2022 has been a very dynamic year for the ArmEn team. Its highlight was the first major ArmEn conference, organized by Elisa Pruno, Michele Nucciotti and our Primary Investigator Zara Pogossian, which took place in December in Florence. The conference brought together a group of distinguished scholars whose research sheds light on trade relations and cultural exchanges between Armenia and Asia and Europe. The ArmEn researchers also travelled far and wide during this year for manuscript research, lectures and archaeological projects.

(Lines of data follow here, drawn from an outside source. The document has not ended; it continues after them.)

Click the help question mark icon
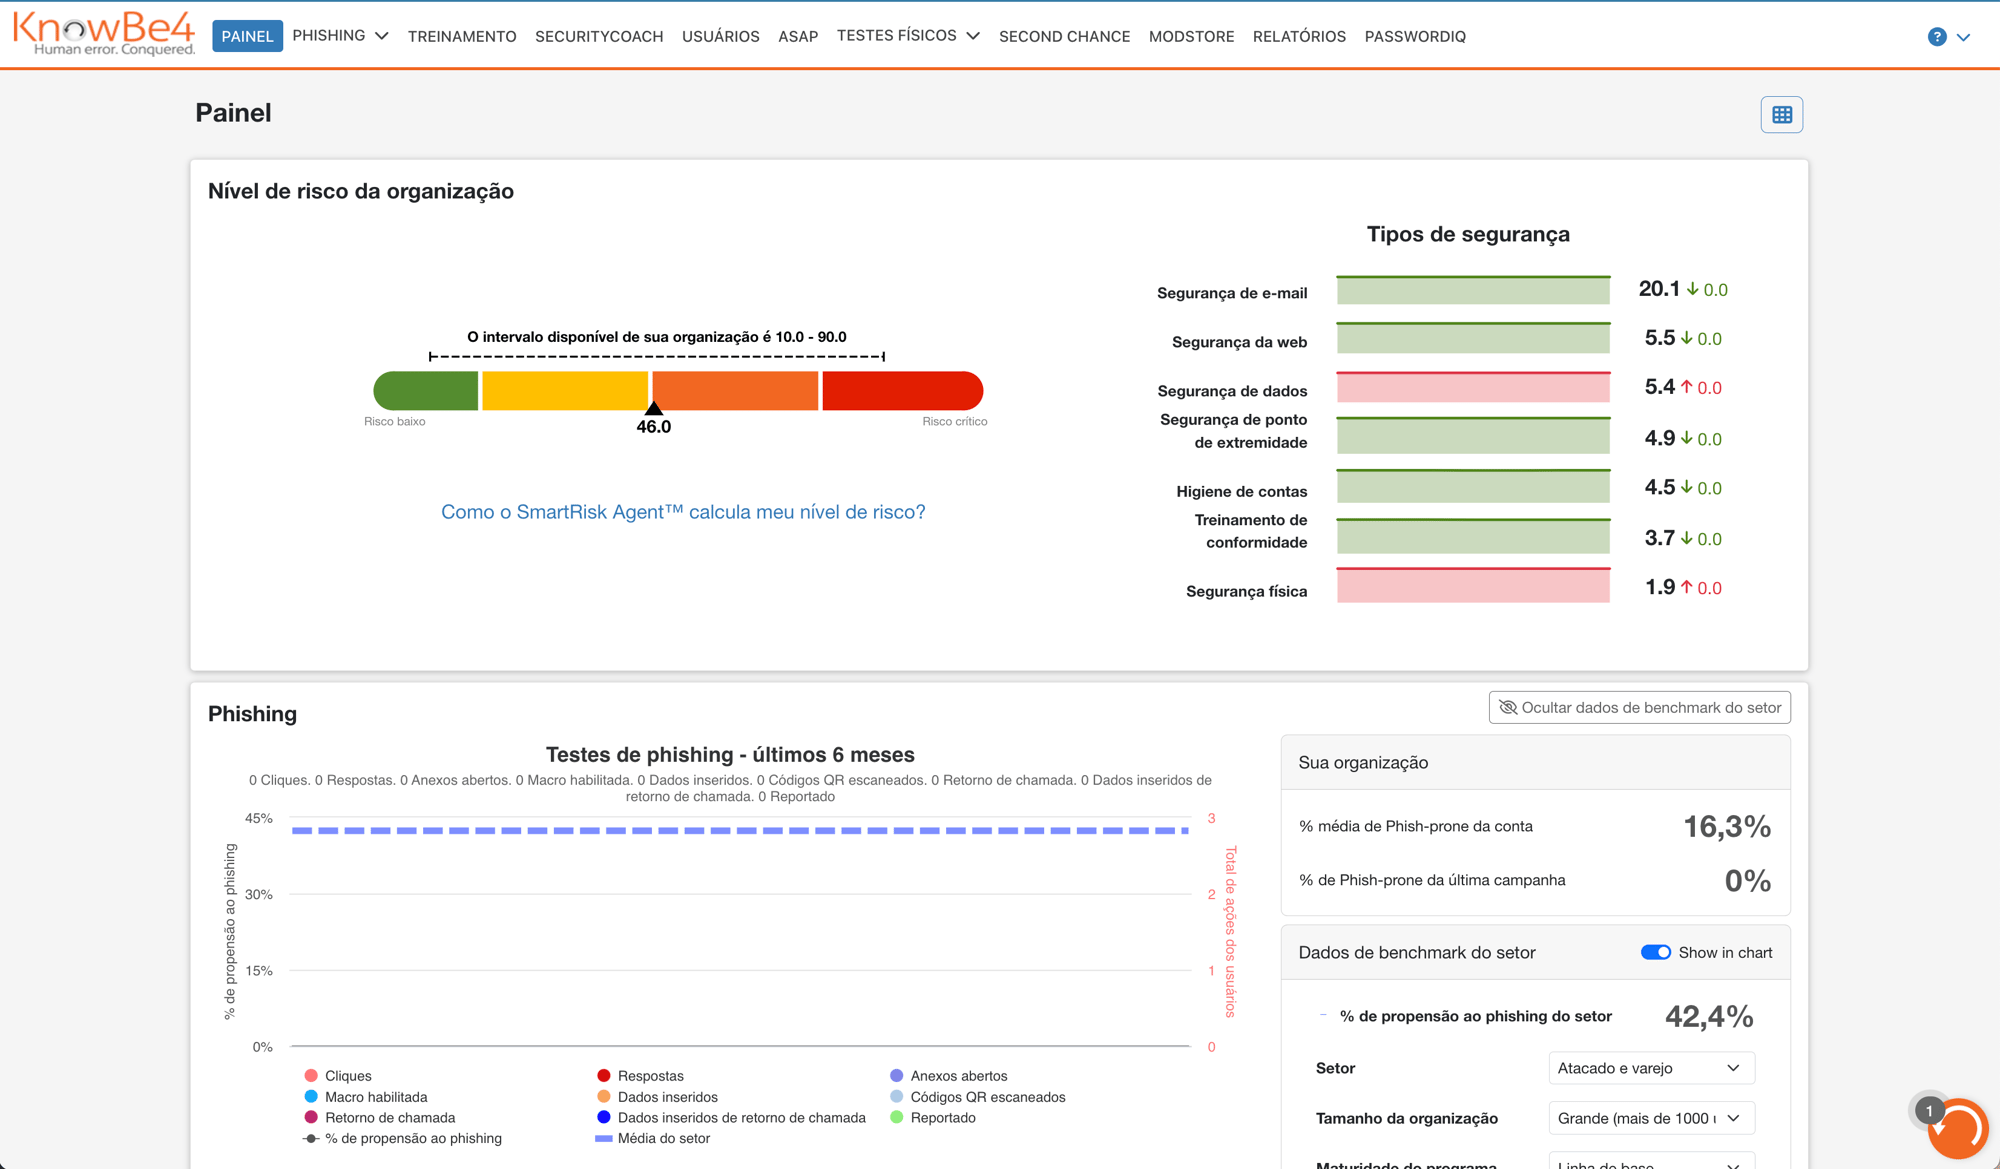 coord(1937,37)
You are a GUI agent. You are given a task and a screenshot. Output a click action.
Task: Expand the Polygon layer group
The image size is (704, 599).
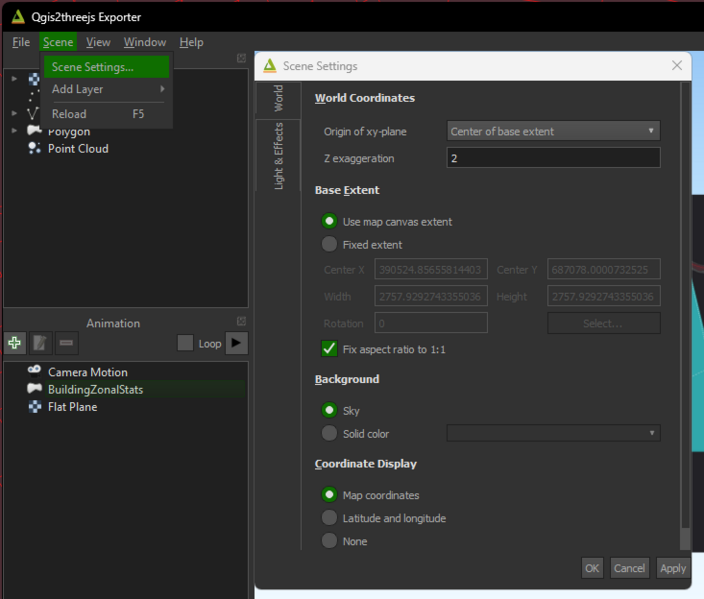pos(14,131)
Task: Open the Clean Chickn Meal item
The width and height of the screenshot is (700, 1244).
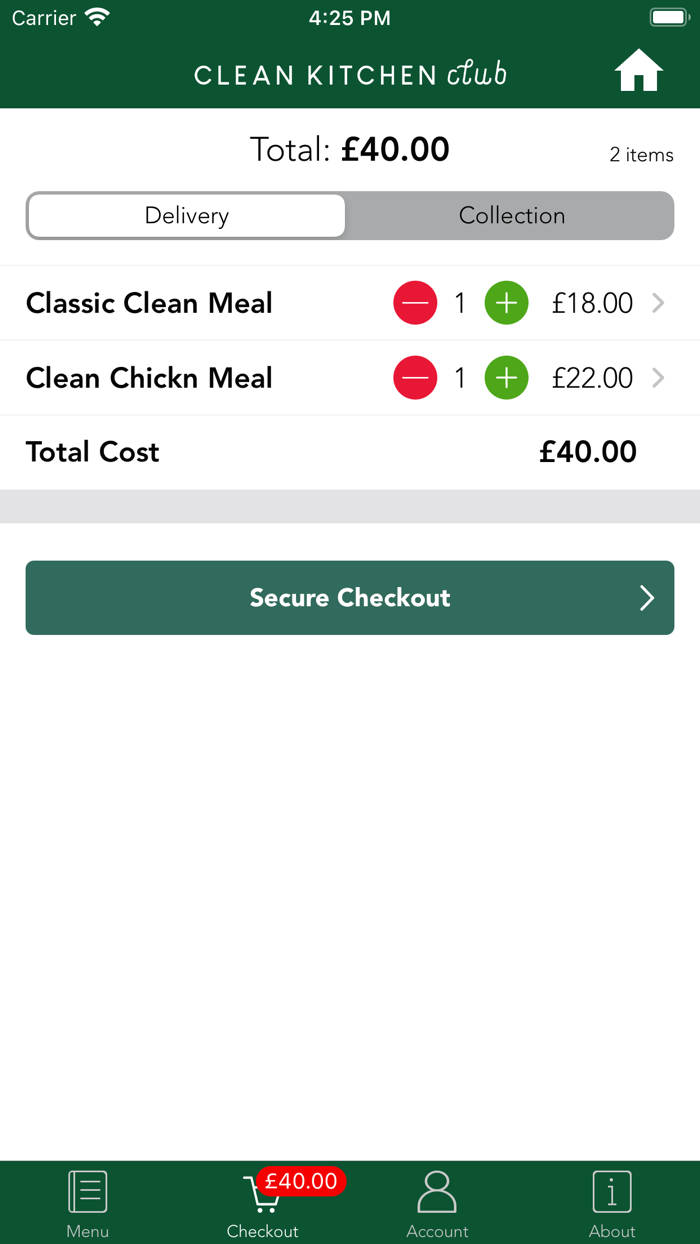Action: point(150,378)
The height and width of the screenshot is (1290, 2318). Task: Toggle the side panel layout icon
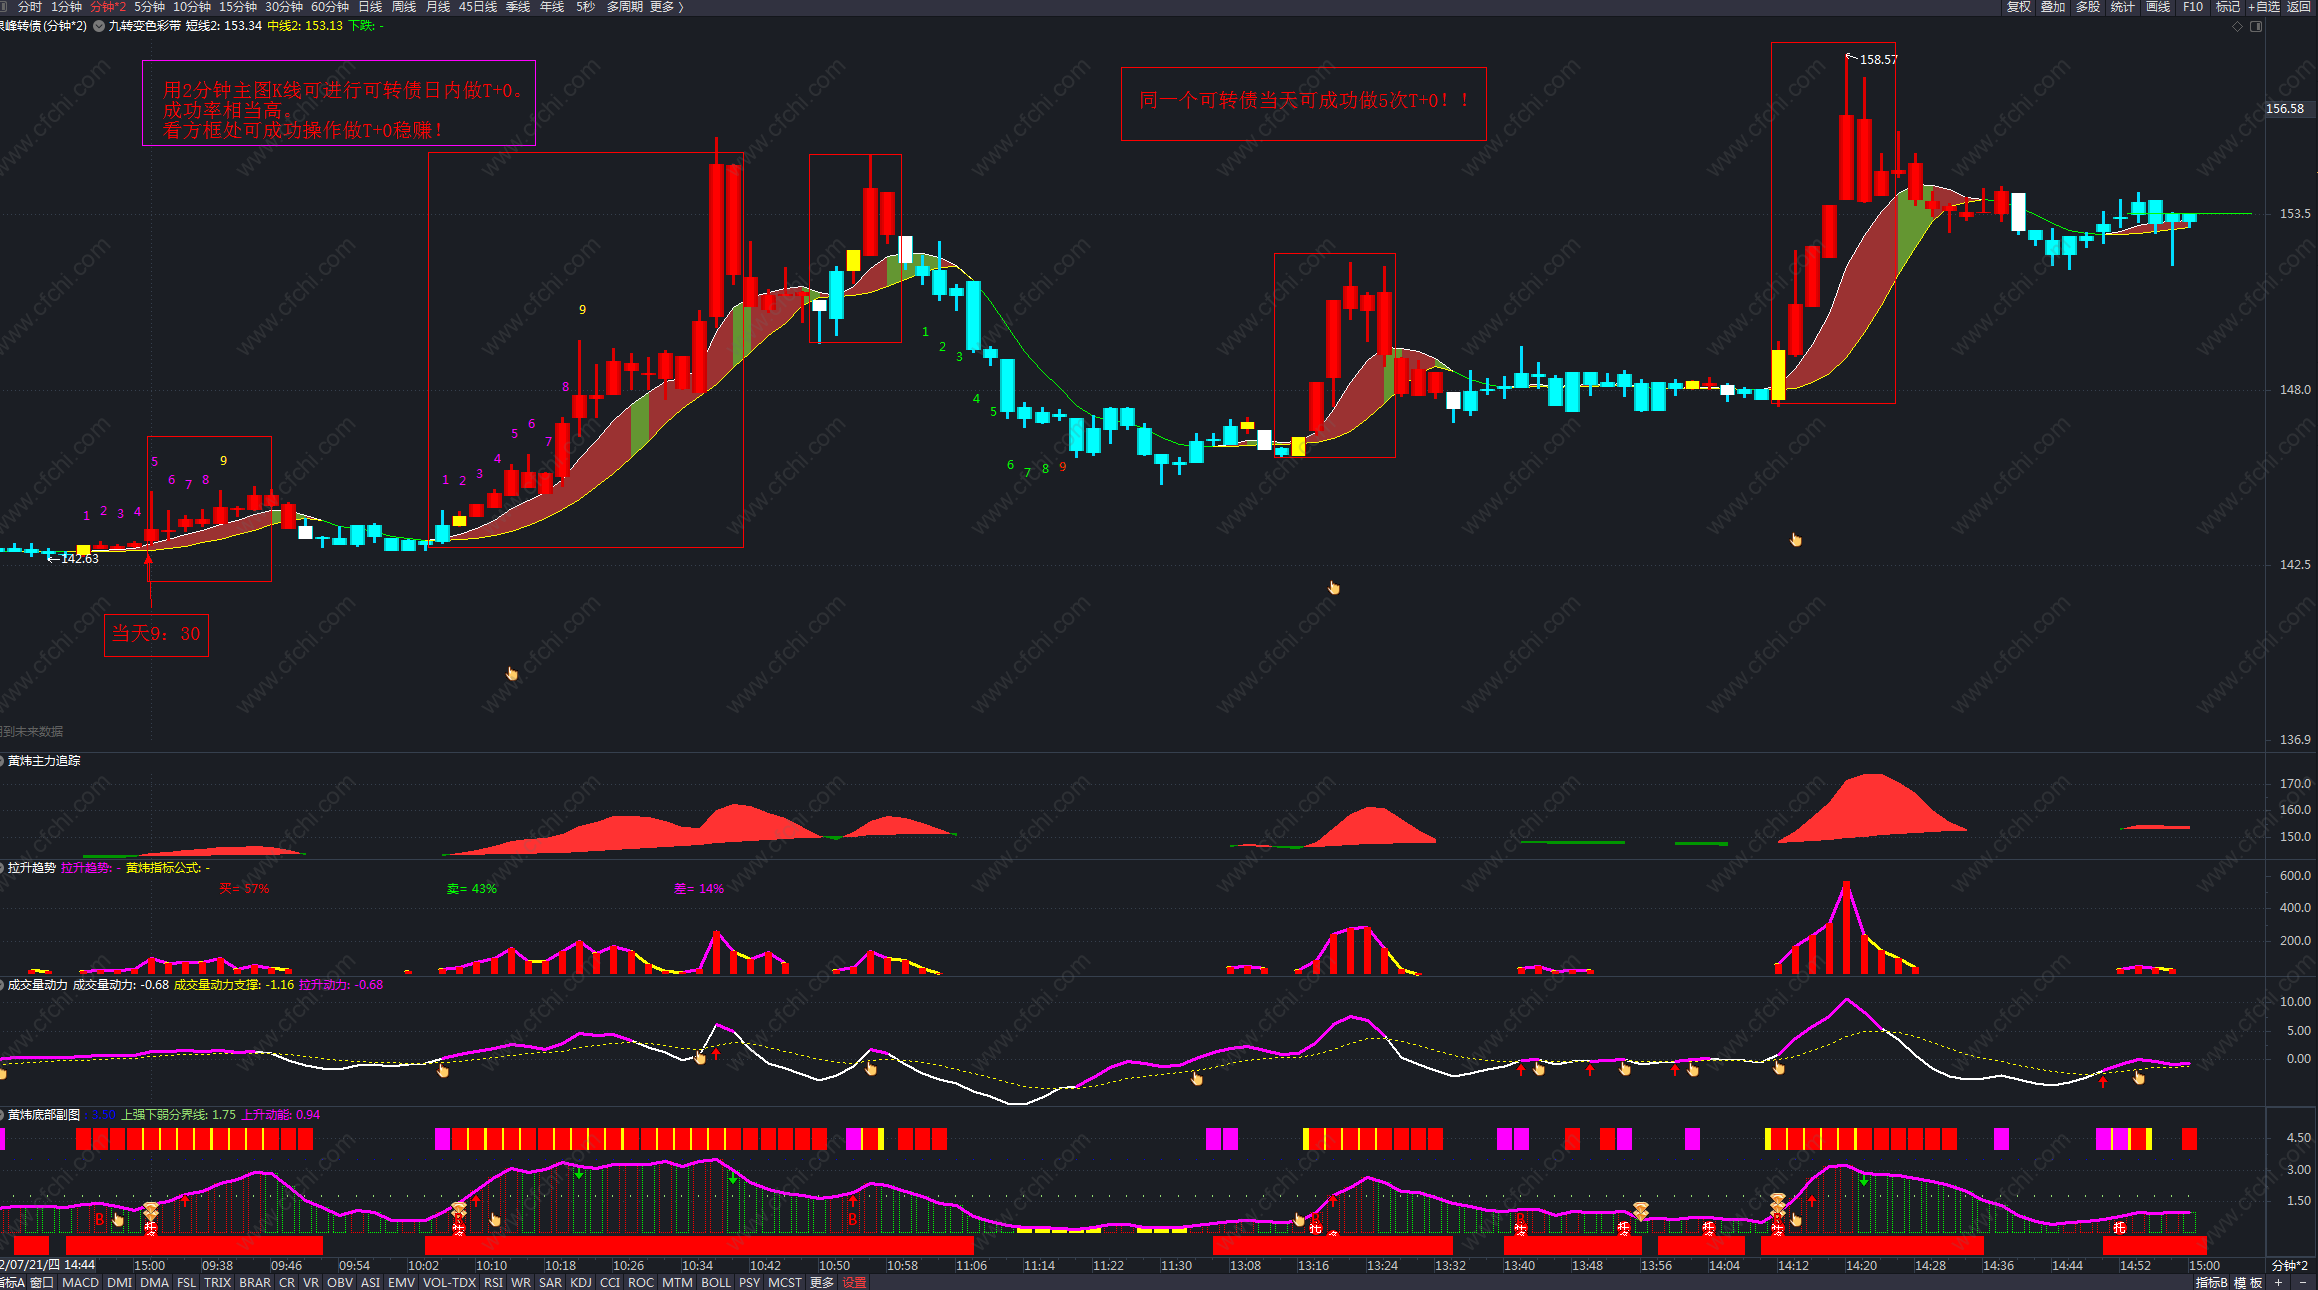pyautogui.click(x=2256, y=26)
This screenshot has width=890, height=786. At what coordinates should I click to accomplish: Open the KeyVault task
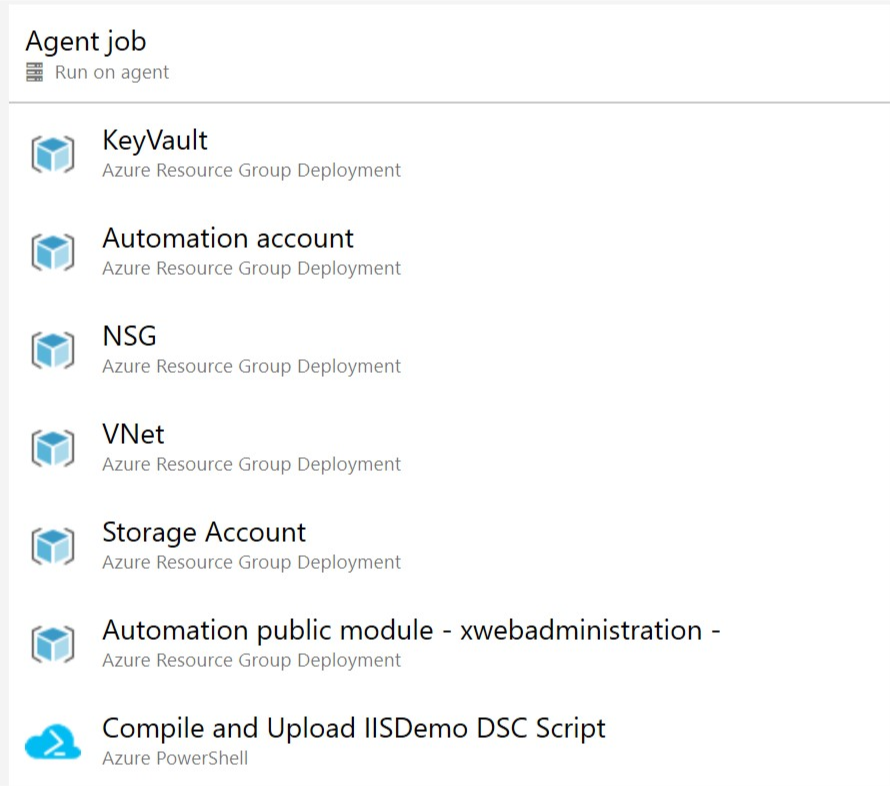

Our Arabist and Middle Eastern historian Barbara Roggema had the opportunity to speak about ArmEn on several occasions. She was invited to Oxford in June for a lecture at the Oxford Centre for Late Antiquity's After Rome and Further East seminar series. She spoke about her recent research into the life of Qusta ibn Luqa, the famous Christian scientist and translator who played a major role in the Graeco-Arabic translation movement in the early Abbasid period.
She focused on how the few bits of historical information about Qusta ibn Luqa's move to Armenia and his sponsorship there by Armenian nobles can shed light on the chronology of his life. According to Roggema, some brief biographical remarks in Arabic works have been misread and misinterpreted by modern researchers. As a result, his stay in Armenia and his death have been wrongly placed in the early tenth century CE. This has had repercussions on how the correspondence between an eminent member of the Ibn al-Munajjim family with Qusta ibn Luqa and his famous fellow translator Hunayn ibn Ishaq has been reconstructed. Qusta wrote a comprehensive refutation of the Quran's inimitability in response to Ibn al-Munajjim's apology for the Prophet Muhammad's prophethood. Roggema's fresh look at the correspondence provides insight into which Ibn al-Munajjim corresponded with Qusta. Her acquired insight deserves to be placed in wider research on contacts between Christians in Iraq and Armenia during the ninth century CE.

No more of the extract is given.